Integral City 3.7 (Book 3)
Reframing Complex Challenges for Gaia's Human Hives
by
Integral City 3.7 considers a series of apparently intractable challenges that all cities face because the world has become so complex that cause and effect are rarely directly linked. This third book in our series explores three themes that are eternal practices for designing a collective life that works for all life; namely, Caring, Contexting and Capacity Building. The challenges cities face today result from the intertwining impacts of multiple life conditions, perspectives and capacities and can only be addressed by reframing them within an Integral City model that honors the plural realities, recognizes their developmental and evolutionary relationships and does not conflate differences. Book 3 applies and expands in multiple directions the 12 intelligences described in Book 1, Integral City: Evolutionary Intelligences for the Human Hive and builds on the field work described in Book 2: Integral City Inquiry & Action: Designing Impact for the Human Hive.

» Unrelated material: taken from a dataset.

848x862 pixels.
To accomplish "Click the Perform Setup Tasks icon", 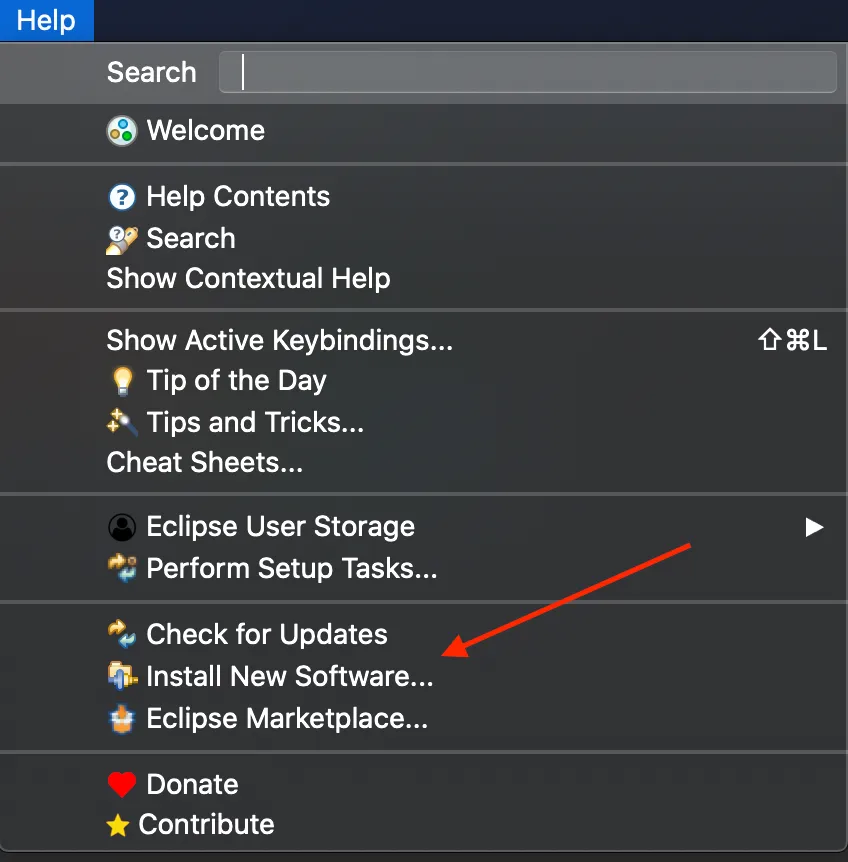I will pyautogui.click(x=121, y=569).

Terry Patten, Author A New Republic of the Heart: An Ethos for Revolutionaries wrote:Only an integrally pluralistic theory and practice like Integral City can reframe complexity into a genuinely integral approach that serves our most complex human systems.

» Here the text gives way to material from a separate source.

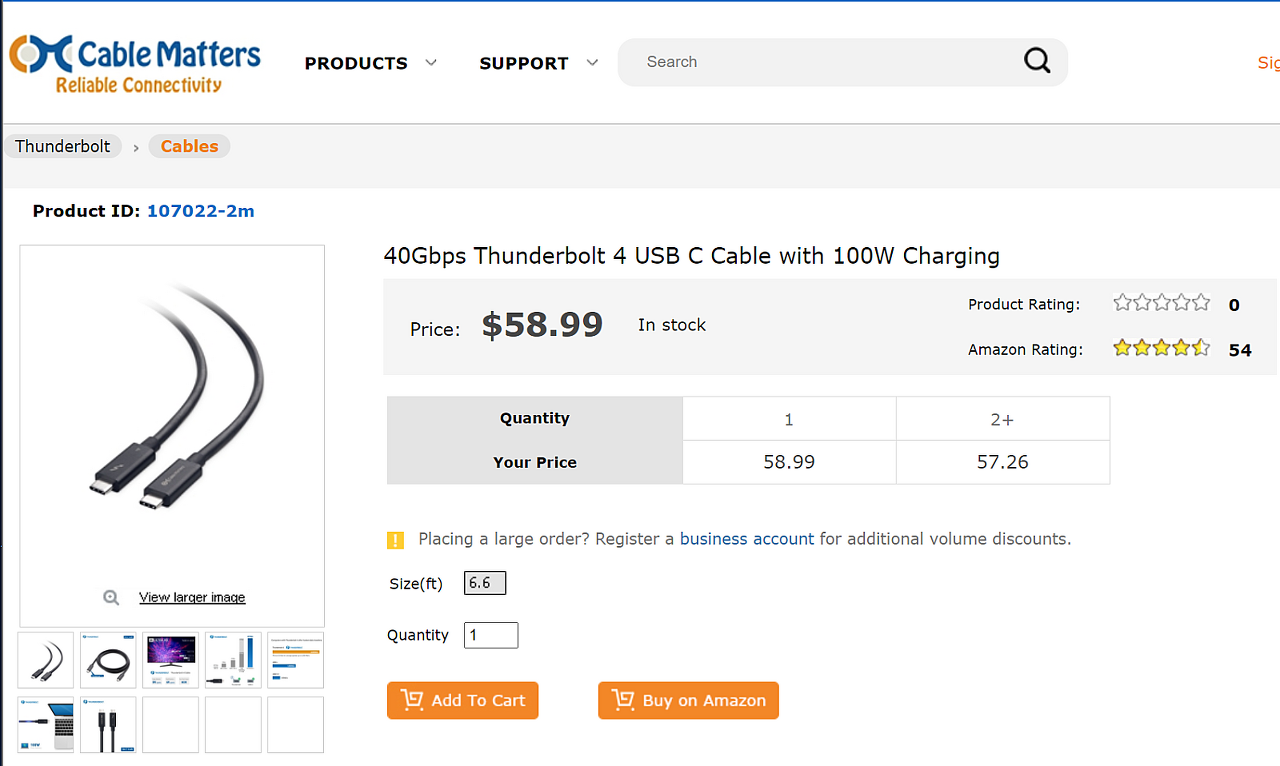Expand the SUPPORT menu chevron
1280x766 pixels.
[592, 62]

Paul van Schaik, Founder IntegralMENTORS wrote:Book 3 of the Integral City Series explores three practices for designing a collective urban life that works for all life; namely, Caring, Contexting and Capacity Building. It expands in multiple directions the 12 intelligences described in Book 1, Integral City: Evolutionary Intelligences for the Human Hive and builds on the field work of Book 2, Integral City Inquiry & Action: Designing Impact for the Human Hive.

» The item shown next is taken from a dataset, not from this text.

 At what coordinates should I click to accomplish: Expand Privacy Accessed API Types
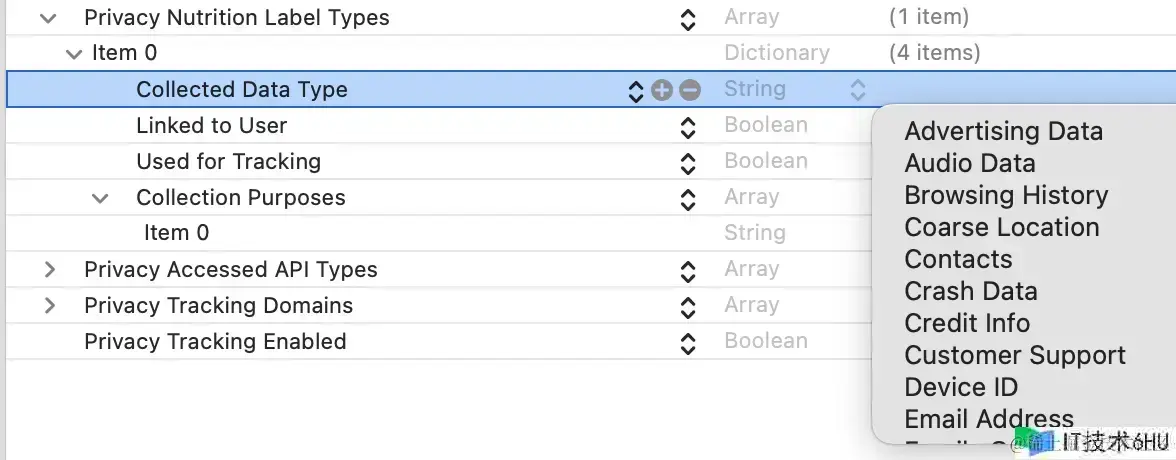tap(49, 270)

Ian Wight PhD FCIP GTB, Senior Scholar City Planning, University of Manitoba wrote:Marilyn’s Integral City 3.7 and the other two earlier volumes are part of the evolving process that defines the actions we all need to be involved in if our cities are to be places we love to be a part of.
Alexander Laszlo, PhD, 57th President of the International Society for the Systems Sciences (ISSS) and Chair of the Board of Trustees wrote:In bald terms the call in this book is to aim for an overview that is not only an integration-in-action but also a spirituality-in-action. As a grandmother caring deeply for the world being bequeathed to her granddaughter, the author models ‘integral’ as a reframe of ‘professional’, and we wonder—who might be inclined to follow her example?
Hamilton’s third book is a handbook for stewards of the growth and structure of living cities as well as for curators of complex evolutionary learning communities. Her work explores the scientific bases for the emergence of collective wellbeing in hypercomplex human communities and their potential for expressing intelligence through networked connections between and among them. In a VUCA age, Hamilton’s work is an essential guide for understanding the evolution of a city as a learning system and how to fulfill it’s potential as a true expression of Gaia.